Washington.– El presidente de Estados Unidos, Donald Trump, prepara una nueva ofensiva arancelaria contra decenas de socios comerciales, ante el vencimiento este viernes 24 de julio del recargo global de 10 % establecido durante 150 días sobre gran parte de las importaciones estadounidenses.
Funcionarios de la Administración trabajan en medidas que podrían comenzar a aplicarse durante el fin de semana, aunque hasta este martes no se había anunciado una decisión definitiva sobre los países, productos y porcentajes que quedarían incluidos.
El arancel vigente entró en efecto el 24 de febrero bajo la sección 122 de la Ley de Comercio de 1974. Esa disposición permite imponer recargos temporales para responder a problemas de balanza de pagos, pero limita su duración a 150 días salvo que el Congreso autorice una extensión.
Nuevas tarifas podrían alcanzar a 60 economías
Una de las principales alternativas estudiadas por Washington consiste en utilizar la sección 301 de la Ley de Comercio para imponer aranceles contra 60 economías investigadas por supuestamente no prohibir o impedir eficazmente la entrada de mercancías elaboradas con trabajo forzoso.
La Oficina del Representante Comercial de Estados Unidos determinó en junio que esas políticas perjudican a las empresas estadounidenses y propuso gravámenes adicionales de 10 % o 12.5 %, dependiendo de las medidas adoptadas por cada socio comercial. Las economías investigadas concentraron más del 99 % de las importaciones estadounidenses durante 2024.
El esquema planteado contempla una tarifa de 10 % para países que ya cuentan con una prohibición, han asumido compromisos comerciales relacionados o aplican mecanismos parciales contra productos vinculados al trabajo forzoso.
Para las demás economías, el gravamen propuesto sería de 12.5 %. No obstante, quedarían excluidos determinados productos estratégicos, materias primas con escasa disponibilidad en Estados Unidos, bienes sujetos a otros aranceles y mercancías cuya inclusión podría provocar alteraciones económicas significativas.
República Dominicana figura entre los países investigados
República Dominicana aparece entre las 54 economías que, según el representante comercial estadounidense, no cuentan con una prohibición efectiva sobre la importación de productos elaborados total o parcialmente mediante trabajo forzoso.

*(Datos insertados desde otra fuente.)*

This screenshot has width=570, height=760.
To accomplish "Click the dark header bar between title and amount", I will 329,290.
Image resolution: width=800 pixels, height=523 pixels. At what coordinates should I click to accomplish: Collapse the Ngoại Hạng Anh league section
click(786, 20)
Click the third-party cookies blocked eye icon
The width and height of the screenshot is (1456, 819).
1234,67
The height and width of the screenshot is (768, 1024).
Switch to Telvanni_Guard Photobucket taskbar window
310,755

De mantenerse sin modificaciones el esquema presentado en junio, los productos dominicanos no exceptuados podrían quedar expuestos a un arancel adicional de 12.5 %. Sin embargo, esta sería una consecuencia del modelo propuesto y no una tarifa definitiva anunciada específicamente contra el país.
Las autoridades estadounidenses celebraron audiencias públicas entre el 7 y el 9 de julio y recibieron comentarios de empresas, gobiernos y organizaciones antes de adoptar una decisión final.

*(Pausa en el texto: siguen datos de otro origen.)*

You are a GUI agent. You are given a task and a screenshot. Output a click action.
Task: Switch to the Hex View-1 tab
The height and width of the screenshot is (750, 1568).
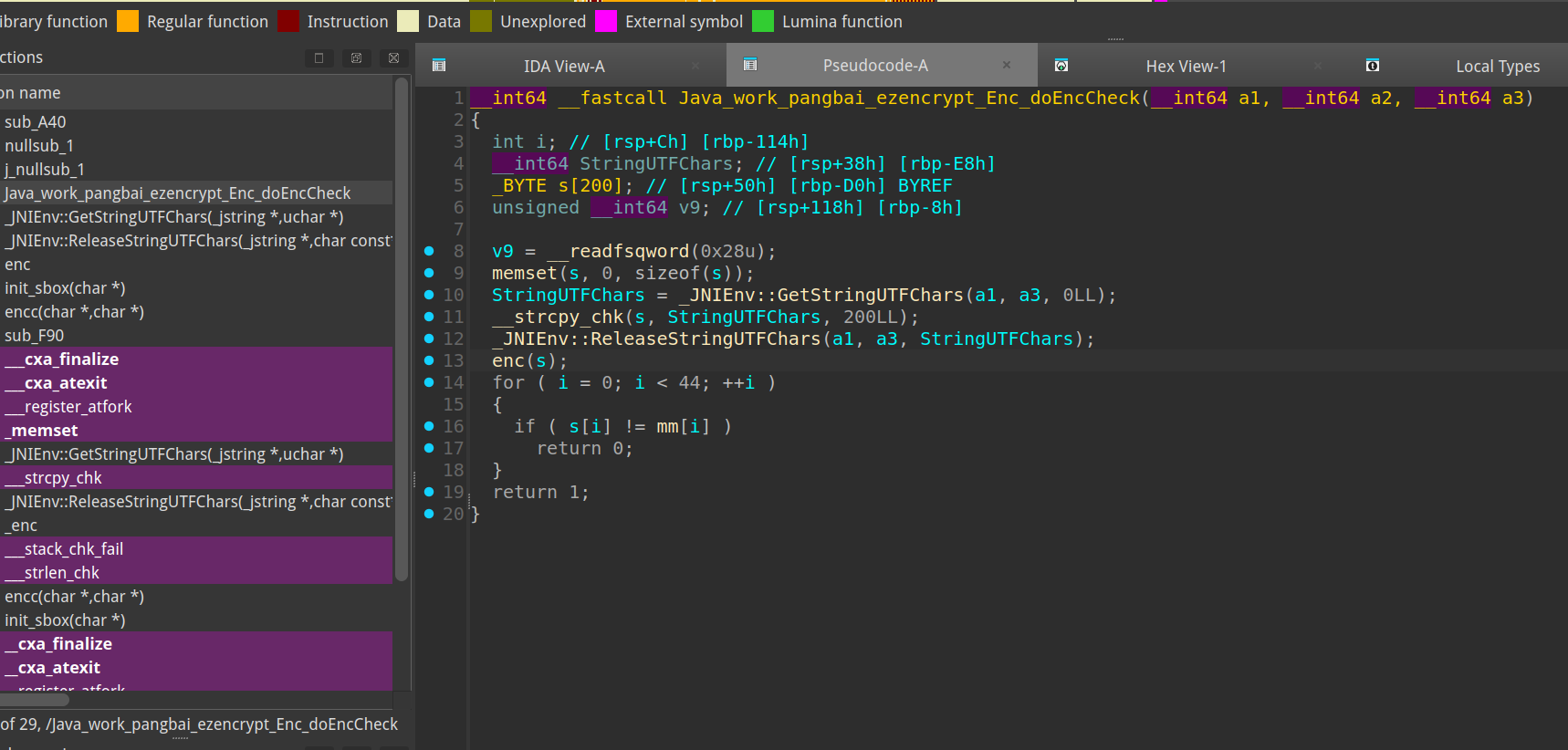[x=1186, y=66]
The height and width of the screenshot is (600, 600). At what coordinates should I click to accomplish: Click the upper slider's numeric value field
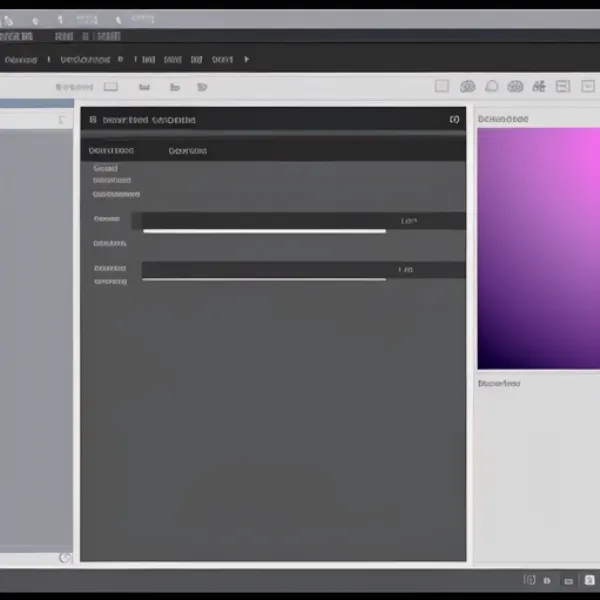click(x=425, y=221)
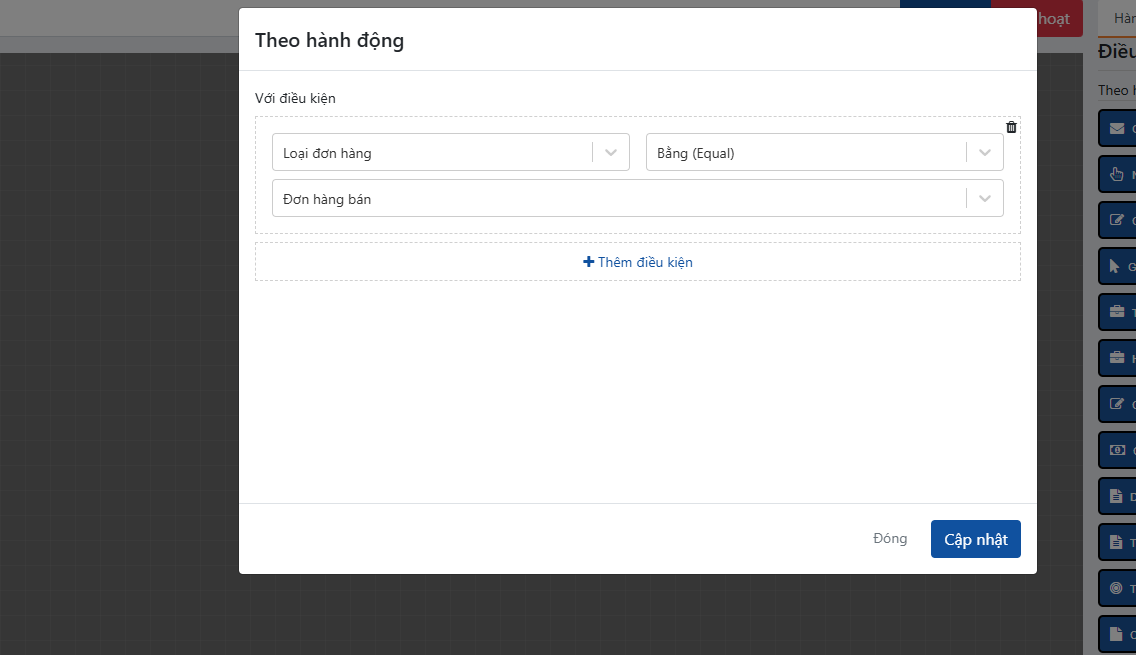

Asesores advierten sobre posibles efectos económicos
De acuerdo con reportes internacionales, algunos asesores han advertido a Trump sobre el riesgo de que una nueva escalada comercial eleve los costos de los productos, afecte las cadenas de suministro y provoque represalias de otros gobiernos antes de las elecciones legislativas estadounidenses de noviembre.
Los aranceles son cobrados a las empresas importadoras estadounidenses, que pueden asumir el costo, negociar reducciones con sus proveedores o trasladarlo parcial o totalmente a los consumidores mediante precios más altos.
Analistas anticipan además nuevos desafíos judiciales, debido a que empresas afectadas podrían cuestionar la relación entre los gravámenes propuestos y las prácticas comerciales investigadas.
Canadá y Brasil ya enfrentan nuevas medidas
La preparación de la nueva ofensiva ocurre después de que Trump anunciara un arancel adicional de 50 % sobre determinados productos canadienses, argumentando que Canadá discrimina exportaciones estadounidenses de automóviles, bebidas alcohólicas y productos lácteos.
Washington también impuso recientemente un gravamen de 25 % a determinados productos brasileños, utilizando otra investigación desarrollada bajo la sección 301.
La eventual aplicación de tarifas contra decenas de países podría abrir una nueva fase de la guerra comercial impulsada por Trump, aumentar la incertidumbre para exportadores y modificar las condiciones de acceso al mayor mercado de consumo del mundo.